-- Study material follows --

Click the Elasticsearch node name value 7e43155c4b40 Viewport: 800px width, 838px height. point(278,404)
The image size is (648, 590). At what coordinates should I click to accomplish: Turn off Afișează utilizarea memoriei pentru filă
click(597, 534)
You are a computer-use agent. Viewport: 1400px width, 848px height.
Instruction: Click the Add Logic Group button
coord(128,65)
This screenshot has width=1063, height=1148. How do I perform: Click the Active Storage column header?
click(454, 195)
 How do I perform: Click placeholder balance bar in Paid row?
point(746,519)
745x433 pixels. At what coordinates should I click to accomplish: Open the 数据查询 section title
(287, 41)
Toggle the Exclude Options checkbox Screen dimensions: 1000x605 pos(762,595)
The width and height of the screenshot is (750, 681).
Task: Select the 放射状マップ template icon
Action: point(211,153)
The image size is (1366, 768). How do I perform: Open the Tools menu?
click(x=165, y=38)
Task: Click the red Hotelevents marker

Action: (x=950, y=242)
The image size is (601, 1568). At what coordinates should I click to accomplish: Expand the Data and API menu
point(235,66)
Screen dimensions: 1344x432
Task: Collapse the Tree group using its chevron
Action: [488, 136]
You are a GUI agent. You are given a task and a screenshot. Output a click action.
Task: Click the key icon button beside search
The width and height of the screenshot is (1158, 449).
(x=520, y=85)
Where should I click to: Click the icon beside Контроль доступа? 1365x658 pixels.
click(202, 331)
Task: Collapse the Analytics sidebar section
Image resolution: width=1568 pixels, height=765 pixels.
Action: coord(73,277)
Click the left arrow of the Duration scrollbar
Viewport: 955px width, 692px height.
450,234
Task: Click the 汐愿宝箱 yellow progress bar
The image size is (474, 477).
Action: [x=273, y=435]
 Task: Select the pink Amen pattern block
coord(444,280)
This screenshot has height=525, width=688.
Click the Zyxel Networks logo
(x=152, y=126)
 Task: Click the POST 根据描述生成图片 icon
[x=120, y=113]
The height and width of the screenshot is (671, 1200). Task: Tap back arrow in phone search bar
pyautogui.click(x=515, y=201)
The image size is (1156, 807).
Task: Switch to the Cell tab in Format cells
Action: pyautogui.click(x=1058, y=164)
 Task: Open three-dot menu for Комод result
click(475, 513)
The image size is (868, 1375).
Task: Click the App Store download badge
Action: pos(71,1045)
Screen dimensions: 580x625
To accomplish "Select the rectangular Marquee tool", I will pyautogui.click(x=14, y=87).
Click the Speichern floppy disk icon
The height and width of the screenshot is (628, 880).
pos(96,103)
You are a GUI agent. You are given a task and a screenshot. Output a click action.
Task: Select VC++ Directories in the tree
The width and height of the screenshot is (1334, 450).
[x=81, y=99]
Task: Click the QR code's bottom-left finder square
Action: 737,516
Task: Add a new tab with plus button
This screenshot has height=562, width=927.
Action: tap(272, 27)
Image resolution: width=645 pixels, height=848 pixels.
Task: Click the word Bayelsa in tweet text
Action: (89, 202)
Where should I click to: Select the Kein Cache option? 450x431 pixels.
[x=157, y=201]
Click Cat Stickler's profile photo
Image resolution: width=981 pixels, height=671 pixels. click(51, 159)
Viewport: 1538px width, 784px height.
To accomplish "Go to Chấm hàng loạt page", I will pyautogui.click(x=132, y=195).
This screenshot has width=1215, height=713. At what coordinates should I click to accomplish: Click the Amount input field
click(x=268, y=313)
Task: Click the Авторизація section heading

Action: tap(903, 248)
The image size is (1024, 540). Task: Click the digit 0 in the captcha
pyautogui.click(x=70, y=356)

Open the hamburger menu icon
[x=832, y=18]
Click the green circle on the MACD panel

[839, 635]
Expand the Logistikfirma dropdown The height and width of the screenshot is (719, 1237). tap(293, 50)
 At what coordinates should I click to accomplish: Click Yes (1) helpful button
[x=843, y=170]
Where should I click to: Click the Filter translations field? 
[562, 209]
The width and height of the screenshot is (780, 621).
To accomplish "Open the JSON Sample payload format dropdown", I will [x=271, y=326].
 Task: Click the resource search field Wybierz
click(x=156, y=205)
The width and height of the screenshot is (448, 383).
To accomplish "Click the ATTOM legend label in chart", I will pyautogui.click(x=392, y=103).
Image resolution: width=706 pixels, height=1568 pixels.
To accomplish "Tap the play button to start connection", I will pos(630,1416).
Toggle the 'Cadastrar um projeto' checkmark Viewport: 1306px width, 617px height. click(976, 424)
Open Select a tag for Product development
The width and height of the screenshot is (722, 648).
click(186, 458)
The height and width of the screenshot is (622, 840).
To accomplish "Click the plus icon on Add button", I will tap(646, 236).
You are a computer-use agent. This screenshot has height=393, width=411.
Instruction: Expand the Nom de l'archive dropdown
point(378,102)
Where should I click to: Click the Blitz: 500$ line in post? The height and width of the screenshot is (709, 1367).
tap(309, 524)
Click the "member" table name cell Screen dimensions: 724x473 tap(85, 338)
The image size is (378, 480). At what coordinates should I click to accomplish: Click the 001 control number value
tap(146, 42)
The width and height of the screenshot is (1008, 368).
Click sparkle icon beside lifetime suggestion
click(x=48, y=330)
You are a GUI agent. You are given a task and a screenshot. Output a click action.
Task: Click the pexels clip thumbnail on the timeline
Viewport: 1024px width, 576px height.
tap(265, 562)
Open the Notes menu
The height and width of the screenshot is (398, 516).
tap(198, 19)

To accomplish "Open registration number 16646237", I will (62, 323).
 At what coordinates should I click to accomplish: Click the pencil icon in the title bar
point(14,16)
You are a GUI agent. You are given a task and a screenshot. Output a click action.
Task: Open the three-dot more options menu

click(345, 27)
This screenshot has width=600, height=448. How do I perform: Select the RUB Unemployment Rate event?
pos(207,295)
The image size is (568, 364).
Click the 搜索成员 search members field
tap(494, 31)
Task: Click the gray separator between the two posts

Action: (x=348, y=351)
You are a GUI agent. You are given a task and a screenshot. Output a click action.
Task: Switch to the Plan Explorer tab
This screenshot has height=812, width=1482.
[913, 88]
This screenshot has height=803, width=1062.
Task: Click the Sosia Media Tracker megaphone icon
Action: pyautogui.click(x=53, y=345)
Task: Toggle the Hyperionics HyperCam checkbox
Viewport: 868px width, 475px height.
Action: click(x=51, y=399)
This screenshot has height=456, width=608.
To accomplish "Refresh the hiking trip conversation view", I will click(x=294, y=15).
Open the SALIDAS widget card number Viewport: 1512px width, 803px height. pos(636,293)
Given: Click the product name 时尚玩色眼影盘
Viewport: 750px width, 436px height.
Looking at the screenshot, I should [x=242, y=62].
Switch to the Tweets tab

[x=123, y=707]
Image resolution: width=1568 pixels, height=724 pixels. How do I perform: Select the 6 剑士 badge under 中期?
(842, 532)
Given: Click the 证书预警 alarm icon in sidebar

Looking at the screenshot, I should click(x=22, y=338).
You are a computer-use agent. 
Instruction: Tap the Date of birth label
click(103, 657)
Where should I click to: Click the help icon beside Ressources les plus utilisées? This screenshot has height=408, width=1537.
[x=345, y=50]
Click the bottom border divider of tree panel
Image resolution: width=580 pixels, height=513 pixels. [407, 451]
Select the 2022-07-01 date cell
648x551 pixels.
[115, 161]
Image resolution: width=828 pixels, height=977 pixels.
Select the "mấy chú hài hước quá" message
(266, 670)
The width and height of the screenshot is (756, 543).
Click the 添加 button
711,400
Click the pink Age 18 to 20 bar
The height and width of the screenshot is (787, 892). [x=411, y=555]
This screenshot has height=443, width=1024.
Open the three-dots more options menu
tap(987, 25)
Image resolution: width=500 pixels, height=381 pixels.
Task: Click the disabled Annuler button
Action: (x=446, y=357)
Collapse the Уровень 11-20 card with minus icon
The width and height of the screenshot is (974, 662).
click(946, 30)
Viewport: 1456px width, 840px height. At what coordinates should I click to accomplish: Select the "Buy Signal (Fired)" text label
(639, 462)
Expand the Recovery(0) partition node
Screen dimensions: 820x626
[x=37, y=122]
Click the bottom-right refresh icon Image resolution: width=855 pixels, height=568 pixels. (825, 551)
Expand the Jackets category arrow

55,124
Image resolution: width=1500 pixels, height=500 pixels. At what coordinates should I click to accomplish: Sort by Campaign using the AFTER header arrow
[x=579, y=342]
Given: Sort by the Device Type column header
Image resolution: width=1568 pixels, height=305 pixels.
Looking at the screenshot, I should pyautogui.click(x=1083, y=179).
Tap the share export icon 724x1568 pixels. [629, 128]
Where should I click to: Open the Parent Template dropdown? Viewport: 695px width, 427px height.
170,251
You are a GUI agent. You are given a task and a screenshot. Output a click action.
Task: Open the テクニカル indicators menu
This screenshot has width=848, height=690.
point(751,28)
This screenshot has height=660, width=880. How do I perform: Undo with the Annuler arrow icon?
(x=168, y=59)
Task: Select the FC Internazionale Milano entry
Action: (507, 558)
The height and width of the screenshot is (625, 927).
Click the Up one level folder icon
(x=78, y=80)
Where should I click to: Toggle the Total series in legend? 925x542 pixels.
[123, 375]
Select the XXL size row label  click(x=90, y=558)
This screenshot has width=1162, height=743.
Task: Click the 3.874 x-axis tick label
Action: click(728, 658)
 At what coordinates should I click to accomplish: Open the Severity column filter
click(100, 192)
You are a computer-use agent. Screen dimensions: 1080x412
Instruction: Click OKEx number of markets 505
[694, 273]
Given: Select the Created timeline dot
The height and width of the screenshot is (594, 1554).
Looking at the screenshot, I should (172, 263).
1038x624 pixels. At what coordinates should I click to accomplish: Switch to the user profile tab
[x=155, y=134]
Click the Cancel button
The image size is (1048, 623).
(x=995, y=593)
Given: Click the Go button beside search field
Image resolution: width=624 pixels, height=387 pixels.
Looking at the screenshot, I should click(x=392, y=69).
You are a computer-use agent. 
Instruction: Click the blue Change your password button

-- Study material concluded --

The problem:
Above are the entries. Copy exactly the part that opens with the line containing "Image resolution: width=1568 pixels, height=724" and closes with the line containing "Click the bottom-right", and no more.

Solution to this exercise:
Image resolution: width=1568 pixels, height=724 pixels. How do I perform: Select the 6 剑士 badge under 中期?
(842, 532)
Given: Click the 证书预警 alarm icon in sidebar

Looking at the screenshot, I should click(x=22, y=338).
You are a computer-use agent. 
Instruction: Tap the Date of birth label
click(103, 657)
Where should I click to: Click the help icon beside Ressources les plus utilisées? This screenshot has height=408, width=1537.
[x=345, y=50]
Click the bottom border divider of tree panel
Image resolution: width=580 pixels, height=513 pixels. [407, 451]
Select the 2022-07-01 date cell
648x551 pixels.
[115, 161]
Image resolution: width=828 pixels, height=977 pixels.
Select the "mấy chú hài hước quá" message
(266, 670)
The width and height of the screenshot is (756, 543).
Click the 添加 button
711,400
Click the pink Age 18 to 20 bar
The height and width of the screenshot is (787, 892). [x=411, y=555]
This screenshot has height=443, width=1024.
Open the three-dots more options menu
tap(987, 25)
Image resolution: width=500 pixels, height=381 pixels.
Task: Click the disabled Annuler button
Action: (x=446, y=357)
Collapse the Уровень 11-20 card with minus icon
The width and height of the screenshot is (974, 662).
click(946, 30)
Viewport: 1456px width, 840px height. At what coordinates should I click to accomplish: Select the "Buy Signal (Fired)" text label
(639, 462)
Expand the Recovery(0) partition node
Screen dimensions: 820x626
[x=37, y=122]
Click the bottom-right refresh icon Image resolution: width=855 pixels, height=568 pixels. (825, 551)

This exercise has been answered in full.